Leerinhoud Verdergaand op de competenties vergaard in bachelor 1
De theorie:
° specifieke notatiewijze van het instrumentarium in Jazz/Lichte Muziek en de speelwijzen van het kleine ensemble
° uitschrijven van baslijnen, drumpartituren, percussiepartituren, gitaarpartijen en pianozettingen in wisselende speelstijlen
° het verzorgen van contrapuntische twee- en driestemmigheid binnen het domein van de Jazz/Lichte Muziek
° het verzorgen van vier- en vijfstemmige zettingen in gesloten en open ligging
° het schrijven van intro's, coda's, vamps, e.a.
° vormleer omgezet in de praktijk: het schrijven van verschillende opdrachten
° het uitwerken van achtergrondbegeleidingen voor blazers (backing)
° het verzorgen van masterscore en individuele partijen voor verschillende bezettingen en opdrachten
° werken met minutage
De praktijk:
° voor elk onderdeel (ut supra) worden opdrachten uitgeschreven die door de studenten uitgewerkt worden
° tijdens een hierop aansluitende praktijkles worden deze werken besproken, verbeterd én uitgevoerd
° het eindwerk bestaat uit een arrangement van een "standard" of van een opgegeven werk bestaande uit een introductie, de expositie van een vier- of vijfstemmig
geharmoniseerd thema, voorzien van melodische/harmonische anticipaties en aanduidingen uit de specifieke terminologie, een sologedeelte (met backing), de reëxpositie van het thema en een coda.
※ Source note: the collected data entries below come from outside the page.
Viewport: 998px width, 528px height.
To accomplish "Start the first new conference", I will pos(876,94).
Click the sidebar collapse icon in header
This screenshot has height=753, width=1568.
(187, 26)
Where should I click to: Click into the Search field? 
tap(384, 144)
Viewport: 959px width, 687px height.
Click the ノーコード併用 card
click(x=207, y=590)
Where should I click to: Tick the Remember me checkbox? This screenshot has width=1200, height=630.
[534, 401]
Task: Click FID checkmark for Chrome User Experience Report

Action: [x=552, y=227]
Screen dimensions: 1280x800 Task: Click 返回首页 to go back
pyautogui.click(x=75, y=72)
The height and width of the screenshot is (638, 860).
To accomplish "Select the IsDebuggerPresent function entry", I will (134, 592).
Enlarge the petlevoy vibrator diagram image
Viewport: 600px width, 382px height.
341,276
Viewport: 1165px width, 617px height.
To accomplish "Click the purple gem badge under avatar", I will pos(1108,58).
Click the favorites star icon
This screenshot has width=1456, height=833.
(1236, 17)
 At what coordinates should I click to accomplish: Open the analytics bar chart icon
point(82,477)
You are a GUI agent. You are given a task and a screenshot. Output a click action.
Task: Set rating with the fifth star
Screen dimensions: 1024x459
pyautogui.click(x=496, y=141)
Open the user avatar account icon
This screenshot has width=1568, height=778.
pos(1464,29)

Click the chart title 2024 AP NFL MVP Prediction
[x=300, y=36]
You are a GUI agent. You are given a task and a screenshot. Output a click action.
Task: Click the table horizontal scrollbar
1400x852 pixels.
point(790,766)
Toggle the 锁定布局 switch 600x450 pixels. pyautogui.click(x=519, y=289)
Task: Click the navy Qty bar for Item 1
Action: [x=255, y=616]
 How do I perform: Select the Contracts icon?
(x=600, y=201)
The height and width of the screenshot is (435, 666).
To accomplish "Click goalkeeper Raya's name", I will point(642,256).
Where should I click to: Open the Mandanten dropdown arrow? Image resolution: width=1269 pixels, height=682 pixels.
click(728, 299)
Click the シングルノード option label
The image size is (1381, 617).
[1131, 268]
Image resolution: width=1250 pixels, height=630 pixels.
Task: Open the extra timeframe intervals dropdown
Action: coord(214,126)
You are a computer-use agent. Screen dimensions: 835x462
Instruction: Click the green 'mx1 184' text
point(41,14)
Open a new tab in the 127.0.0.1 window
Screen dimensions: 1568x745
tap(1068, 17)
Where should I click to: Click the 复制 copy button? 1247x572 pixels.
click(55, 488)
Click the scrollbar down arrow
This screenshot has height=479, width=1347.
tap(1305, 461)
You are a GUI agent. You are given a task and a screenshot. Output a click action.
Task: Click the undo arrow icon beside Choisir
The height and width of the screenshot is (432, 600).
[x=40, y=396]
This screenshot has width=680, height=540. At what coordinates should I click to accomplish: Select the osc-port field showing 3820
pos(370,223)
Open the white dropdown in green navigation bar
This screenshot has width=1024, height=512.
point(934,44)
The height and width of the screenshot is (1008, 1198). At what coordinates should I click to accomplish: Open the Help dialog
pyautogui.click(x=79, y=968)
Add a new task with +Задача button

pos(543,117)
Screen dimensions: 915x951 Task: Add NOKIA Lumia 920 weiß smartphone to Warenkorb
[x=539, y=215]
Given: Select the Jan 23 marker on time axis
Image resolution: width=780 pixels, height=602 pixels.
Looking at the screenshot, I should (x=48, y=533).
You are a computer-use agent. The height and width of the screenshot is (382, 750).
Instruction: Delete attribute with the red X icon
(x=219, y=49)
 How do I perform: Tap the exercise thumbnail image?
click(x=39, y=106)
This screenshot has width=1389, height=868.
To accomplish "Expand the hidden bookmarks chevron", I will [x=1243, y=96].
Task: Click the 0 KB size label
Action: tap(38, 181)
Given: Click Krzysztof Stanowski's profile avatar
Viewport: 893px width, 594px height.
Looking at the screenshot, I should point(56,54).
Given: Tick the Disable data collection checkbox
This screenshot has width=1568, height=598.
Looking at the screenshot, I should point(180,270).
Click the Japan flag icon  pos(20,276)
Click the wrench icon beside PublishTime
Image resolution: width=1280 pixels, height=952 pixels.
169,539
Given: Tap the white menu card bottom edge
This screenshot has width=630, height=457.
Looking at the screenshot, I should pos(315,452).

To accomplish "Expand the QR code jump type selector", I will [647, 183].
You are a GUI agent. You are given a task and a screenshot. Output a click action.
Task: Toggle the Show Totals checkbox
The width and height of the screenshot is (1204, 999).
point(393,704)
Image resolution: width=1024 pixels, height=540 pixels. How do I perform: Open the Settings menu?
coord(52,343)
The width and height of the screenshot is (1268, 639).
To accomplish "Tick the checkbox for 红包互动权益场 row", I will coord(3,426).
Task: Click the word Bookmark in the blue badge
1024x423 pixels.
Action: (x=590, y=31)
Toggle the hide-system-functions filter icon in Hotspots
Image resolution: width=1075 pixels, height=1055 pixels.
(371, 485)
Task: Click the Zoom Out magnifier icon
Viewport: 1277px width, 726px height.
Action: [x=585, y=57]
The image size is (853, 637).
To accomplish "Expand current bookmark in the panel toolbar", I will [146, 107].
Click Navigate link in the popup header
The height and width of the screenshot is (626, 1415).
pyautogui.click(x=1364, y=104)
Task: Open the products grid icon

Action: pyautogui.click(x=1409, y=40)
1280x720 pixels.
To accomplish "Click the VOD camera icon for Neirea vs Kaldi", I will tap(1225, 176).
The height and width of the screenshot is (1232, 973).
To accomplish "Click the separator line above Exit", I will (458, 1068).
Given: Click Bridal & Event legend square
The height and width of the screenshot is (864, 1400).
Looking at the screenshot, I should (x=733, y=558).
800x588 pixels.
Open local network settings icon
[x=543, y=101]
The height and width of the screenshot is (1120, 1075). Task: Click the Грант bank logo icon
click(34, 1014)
Dit alles voorzien van een volledig uitgeschreven arrangement voor de ritme sectie
° het eindwerk wordt tijdens een afsluitende praktijkles/examen uitgevoerd, besproken en geëvalueerd
Begincompetenties Slagen in eerste jaar Bachelor Vormleer jazz/pop & arrangement klein ensemble
Eindcompetenties • Heeft een goede muzikale sensibiliteit
• Heeft een goed muzikaal gehoor
• Bezit een goed muzikaal voorstellingsvermogen
• Heeft een goede technische vaardigheid waarbij de aanzetten van een muzikale persoonlijkheid aanwezig zijn
• bezit heuristiek op goed niveau om muzikale problemen in functie van een uitvoering op te lossen
• Kan nieuw repertoire instuderen en op goed niveau onderzoekend, experimenterend en beschouwend, kennis, intuïties en emoties omvormen tot een muzikale uitvoering
• kan bestaande kennis over het hedendaagse repertoire op een goed niveau in praktijk brengen
• heeft, indien vereist voor de muziekstijl waarin men specialiseert, een verkenningsdrang ontwikkeld van het raakvlak van verschillende opvattingen, culturen, stijlen en genres
• Heeft aandacht en een open geest met betrekking tot niet westerse muziekculturen en uitvoeringspraktijken
• Kan, indien vereist voor de muziekstijl, diverse elektronische apparatuur, informatietechnologie en media goed aanwenden
• heeft een goede kennis van en inzicht in de disciplines noodzakelijk voor persoonlijk artistiek onderzoek in de muziek
• goede ontwikkeling van de attitude tot het verdiepen en verfijnen van de muzikale expressie
• beheerst goed de algemene specifieke beroepsgerichte competenties om zich als beginnend musicus te bewijzen
• kan op goed een werkproces organiseren
• kan goed zijn werk archiveren
Groei- en ontplooiingsmogelijkheden
• heeft een open geest en het vermogen tot verwondering en kan goed zijn ervaringen en bevindingen ten voordele van de ontwikkeling van het eigen
muzikaal oeuvre inzetten
• kan goed omgaan met en is desgevallend weerbaar tegen kritiek van externen
• Toont ambitie om zich verder en steeds diepgaander te bekwamen als musicus
Samenwerkingscompetenties
• Werkt goed samen met andere musici in combo- verband
• toont openheid, begrip, respect en waardering voor de verantwoordelijkheden en belangen van de anderen in een samenwerkingsverband
• kan goed met anderen samenwerken, ook wanneer de samenwerking een onderwerp betreft dat niet direct van persoonlijk belang is
Communicatieve vaardigheden
• gaat contacten aan, die relevant kunnen zijn voor de studiesituatie
• vertoont de ambitie om bekendheid te geven aan eigen uitvoeringen
Leermaterialen Syllabus vormleer jazz/pop & arrangement kleine ensembles 1-2 in combinatie met de combosyllabus
Aanbevolen literatuur:
- Jazz Arranging and Composing - A Linear Approach (1986, Bill Dobbins, Advance Music-ISBN 3-89221-006-3)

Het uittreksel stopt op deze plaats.